First, you can find the answer to the question why head is always NULL in Linked List Head Is Always Null and Simple C++ Linked List. A tutorial for beginner you can find to singly linked list in c. The statement head=curr asociated the value of the pointer head what was NULL to the value of the current pointer that receiving a nonzero value by allocating memory. while(curr) is a loop that runs as long curr differ from NULL, NULL as a macro associated zero value for pointing address.

Answer 6

We're starting with nothing. That's what

head = NULL;

tells us. We have no list yet, so we cannot access it.

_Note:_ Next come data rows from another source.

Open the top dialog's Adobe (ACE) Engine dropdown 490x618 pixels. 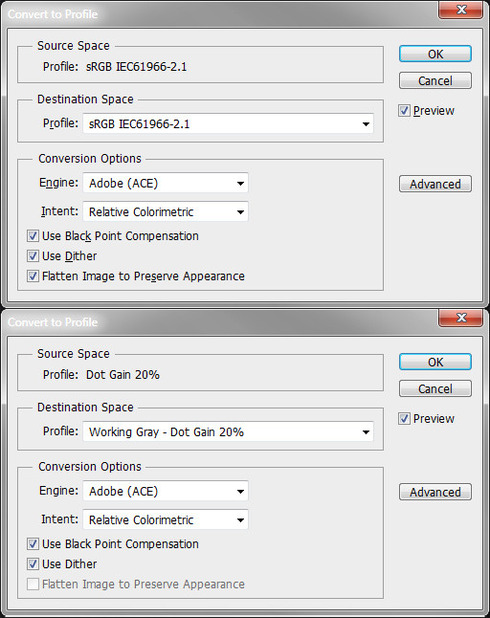pyautogui.click(x=166, y=183)
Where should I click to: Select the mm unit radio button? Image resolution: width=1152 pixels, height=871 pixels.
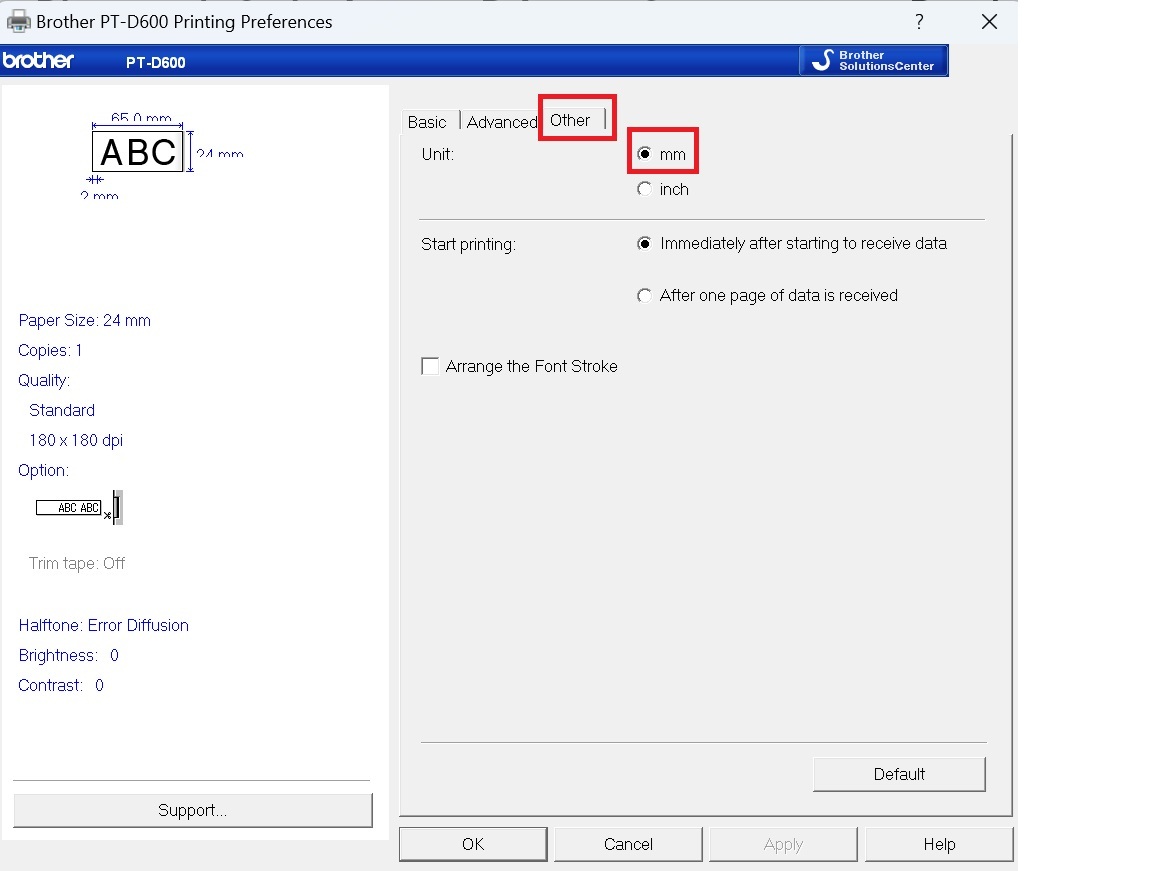pos(645,154)
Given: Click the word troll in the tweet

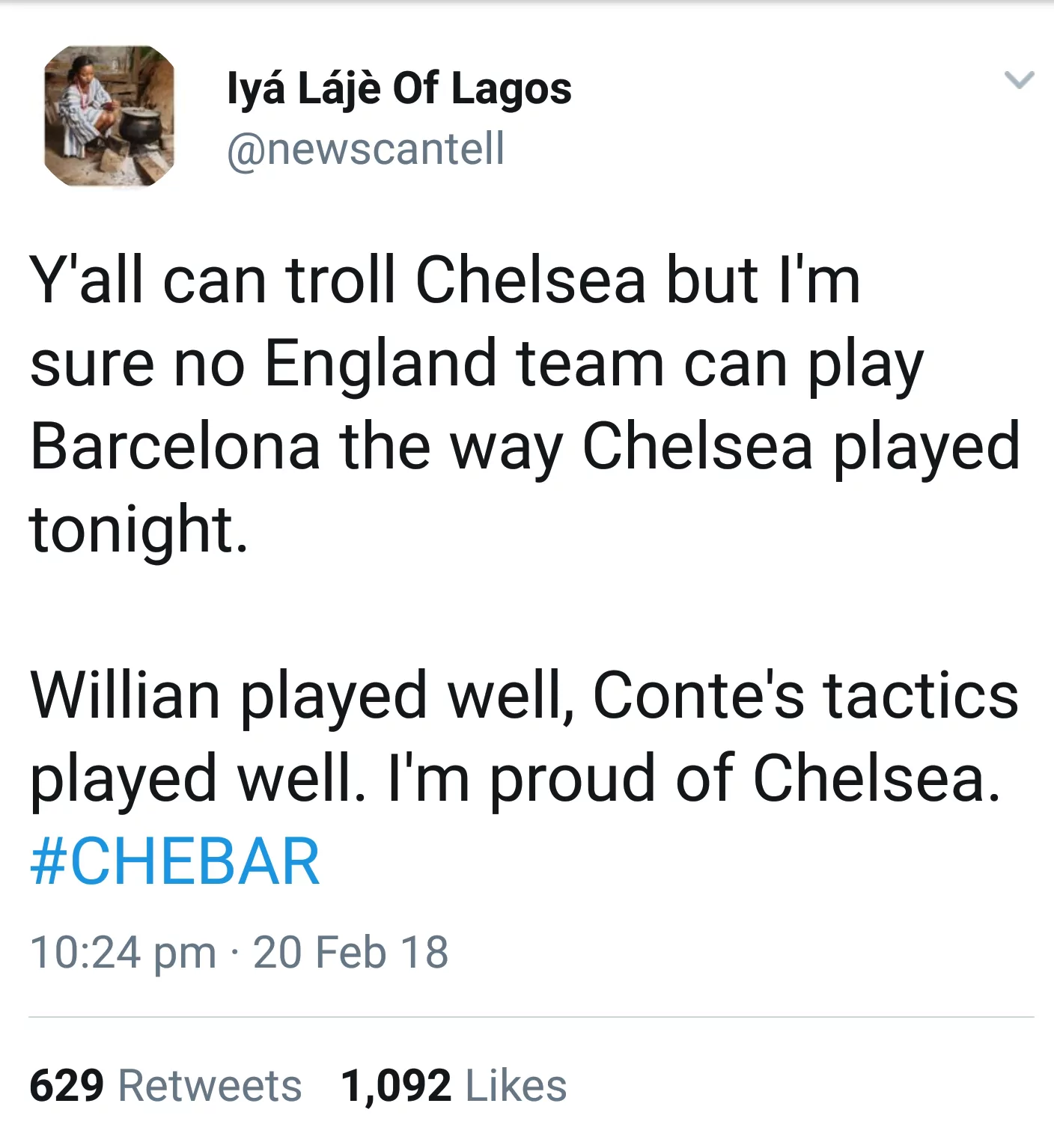Looking at the screenshot, I should pyautogui.click(x=340, y=281).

Now we're looping from 1 to 10. We build a list from back to front. HEAD is NULL, so the "last" (the first created) points at NULL:

curr->next  = head; // head is NULL in the first loop

HEAD is now set to this new element:

head = curr;

The second run through this loop, head stores the pointer to the last created item. The newly created one will then point to it. We set this new item in front of the last item.

Setting

head = curr;

needs to be done, to ensure, that head contains the right pointer in the next looping. It's called head, because it always stores the beginning of the list that has been created till then.

//4 isn't really necessary.

The last operation before was:

head = curr;

So

curr = head;

is senseless.

And the 5th one iterates through the list. "curr" points at the first item (with a non-NULL address) and is set to curr->next in each loop. Once curr is NULL (at the last item), the statement is no longer true.

Answer 7

In the 4th problem,I don't think curr=head is necessary.Because when the loop is over,curr and head had pointer the same node(node of i=10). But it is good habit.